It’s easy to point to Bibb’s accomplishments, which include a career spanning five decades, recording with folk and blues royalty, two Grammy nominations and multiple Blues Foundation awards, and a following that crosses borders and continents. To meet Eric is to be struck by both his humility and his warmth. He is remarkably centered, with convictions that are based on the values of the civil rights movement of the 1960s. Eric’s music works in service of that dream, holding out hope for a new world. He challenges us to do better, to reach higher, and to strive harder. Like Mavis and Pops Staples, he wants to take us there.
Eric’s father, the late Leon Bibb, was an activist, actor, and folk singer who marched at Selma with Dr. Martin Luther King. Eric’s youth was spent immersed in the Village folk scene. Artists like Bob Dylan, Joan Baez, and Pete Seeger were visitors to his home. He was deeply influenced by Odetta, Richie Havens, and Taj Mahal, and he has melded all of those influences into his very own style.

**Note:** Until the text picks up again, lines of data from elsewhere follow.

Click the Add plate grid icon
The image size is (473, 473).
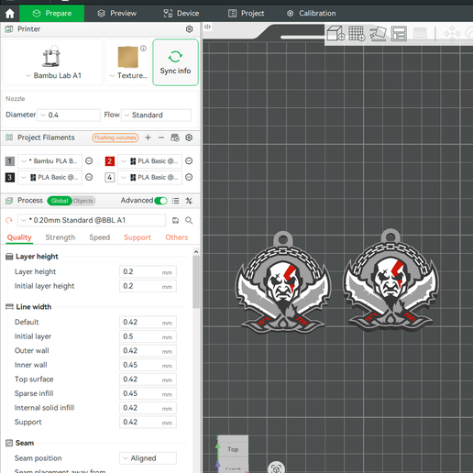click(357, 33)
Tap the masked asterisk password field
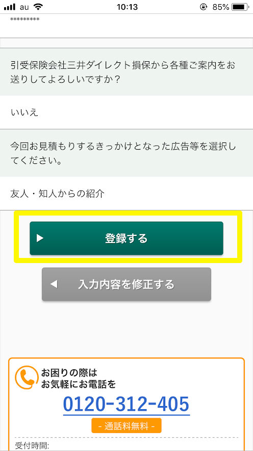Viewport: 253px width, 451px height. (127, 26)
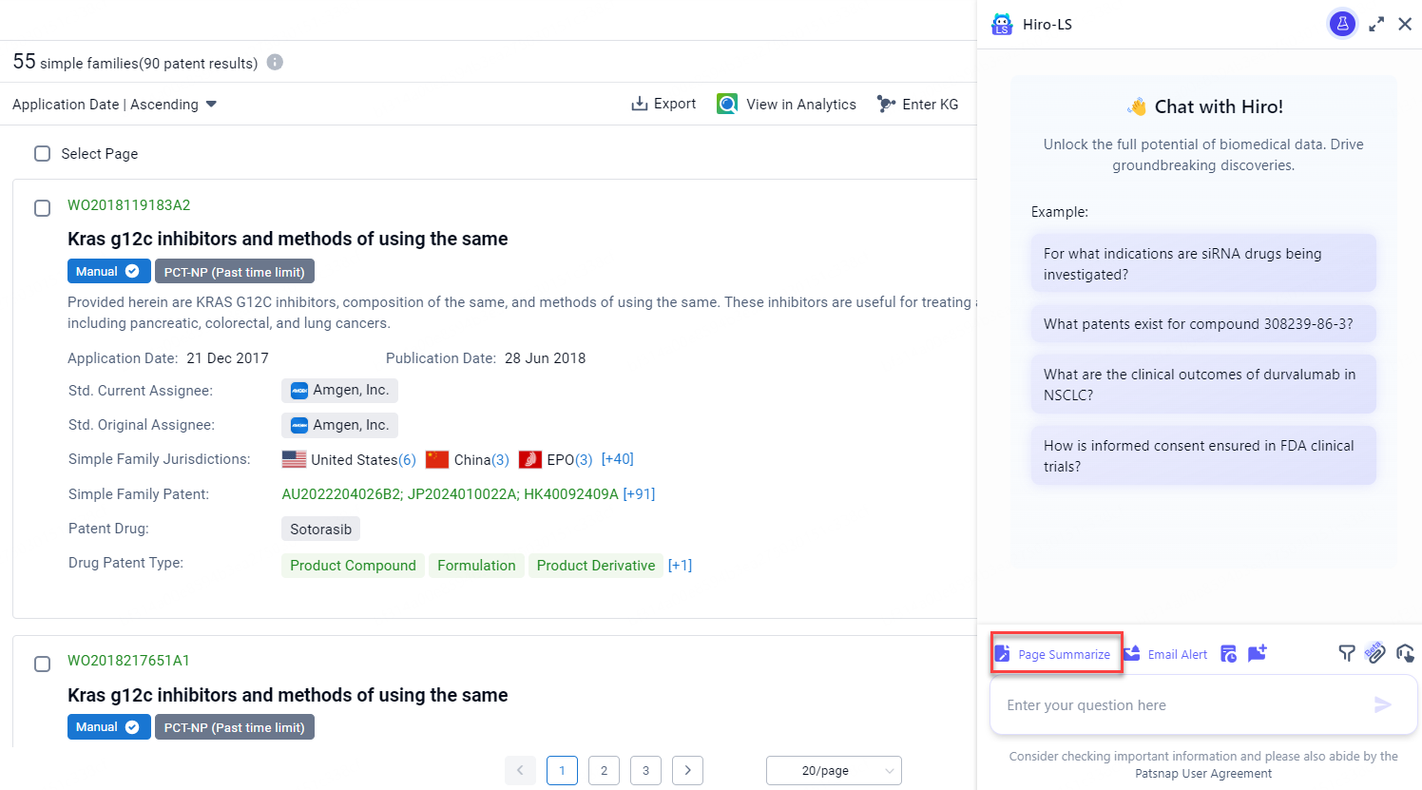The width and height of the screenshot is (1422, 790).
Task: Start a new conversation in Hiro
Action: click(1257, 653)
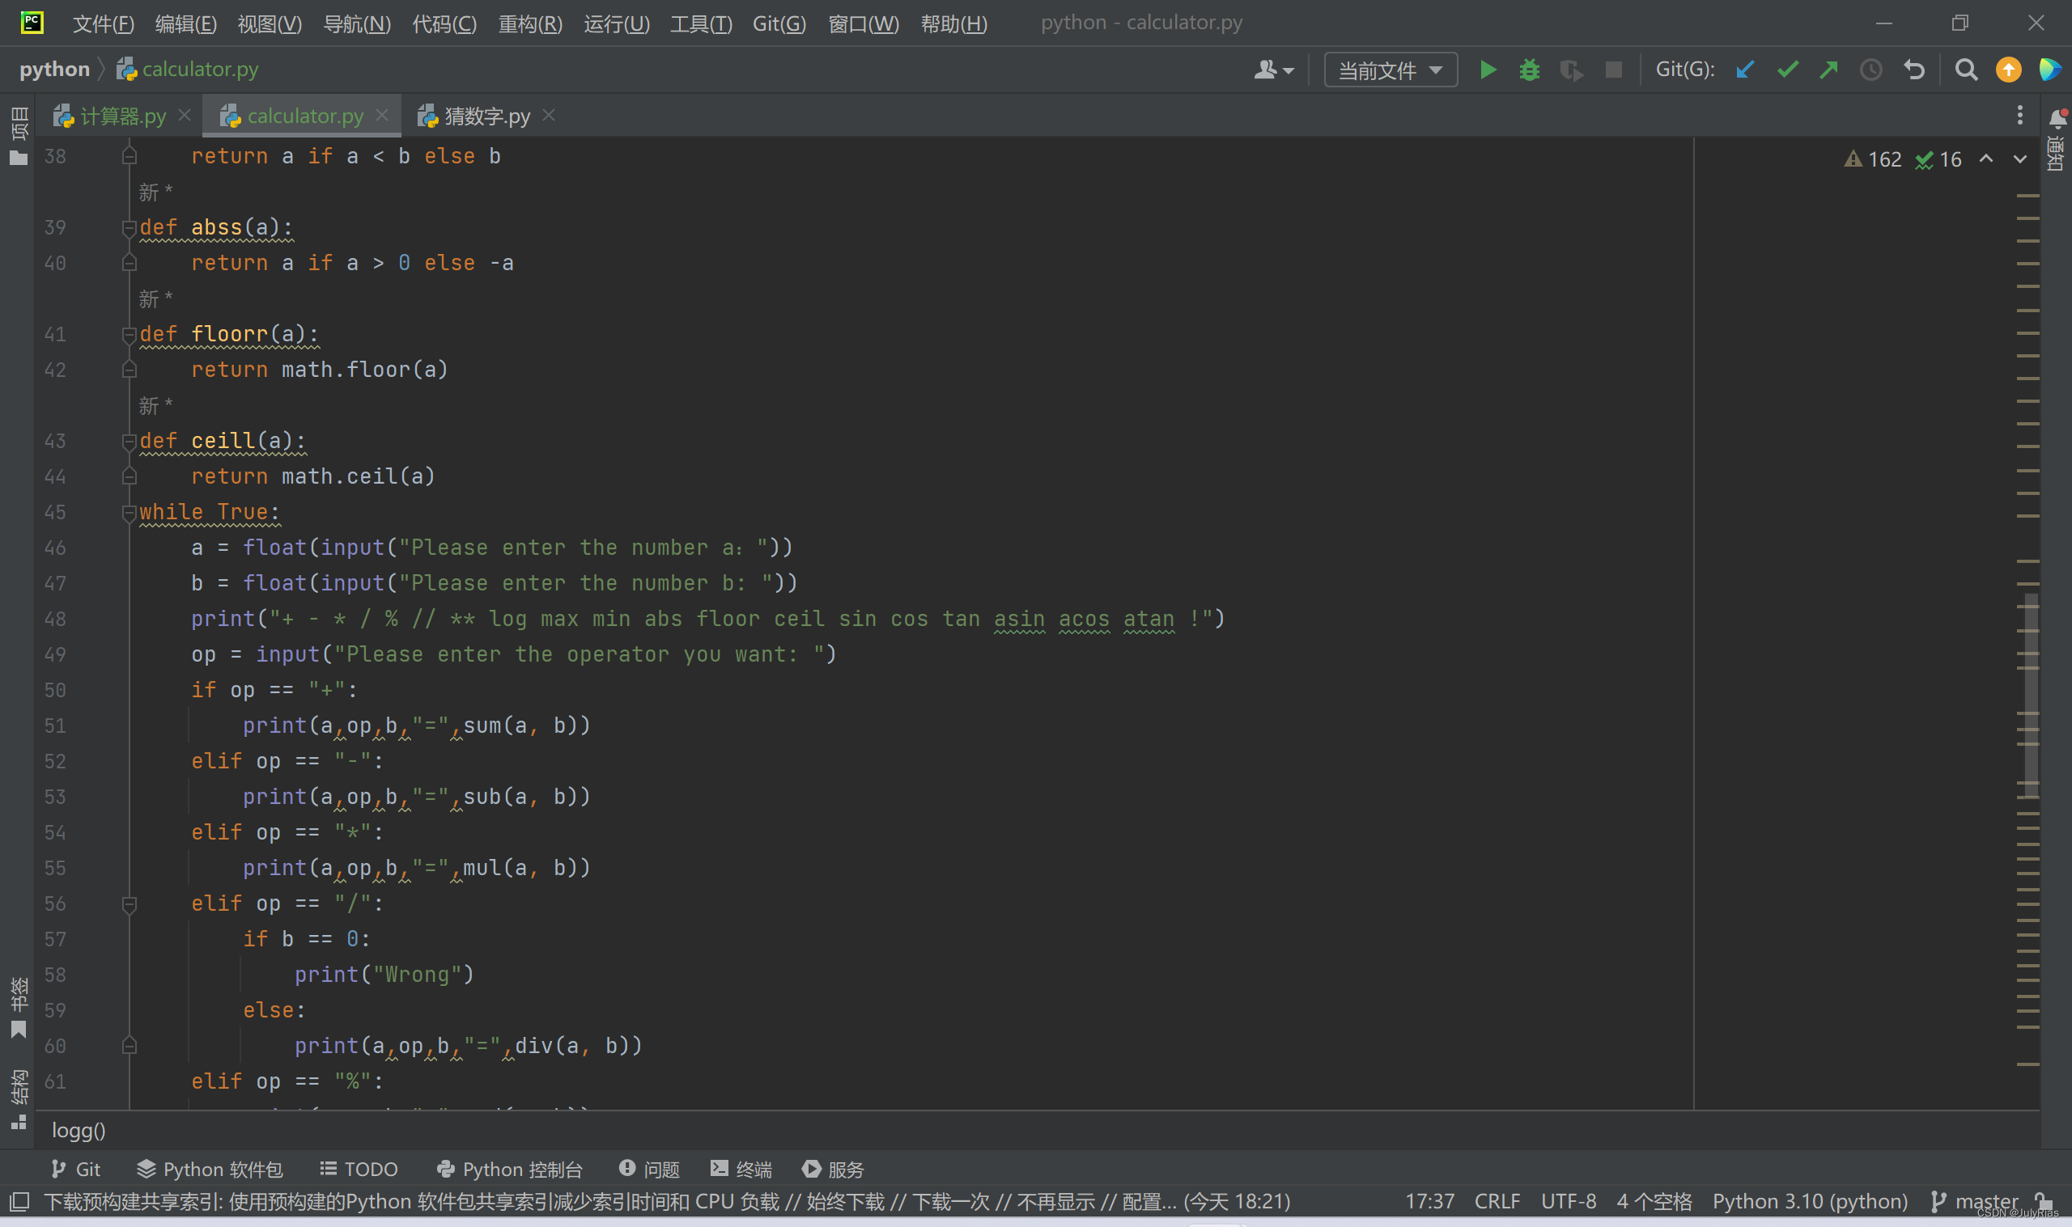Collapse the def floorr function fold marker
This screenshot has height=1227, width=2072.
[x=129, y=335]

An artist who preserves the best traditions of pre-war blues while continually expanding his own oeuvre, Eric is often referred to as a “bluesman,” but troubadour is the word that describes him best. He slides neatly between genres as he builds bridges with musicians from the UK and Europe, pickers from North America, and Kora players from West Africa. His collaborations with the likes of Michael Jerome Browne, JJ Milteau, Danny Thompson, and Habib Koite have produced music that is both ecstatic and exquisite.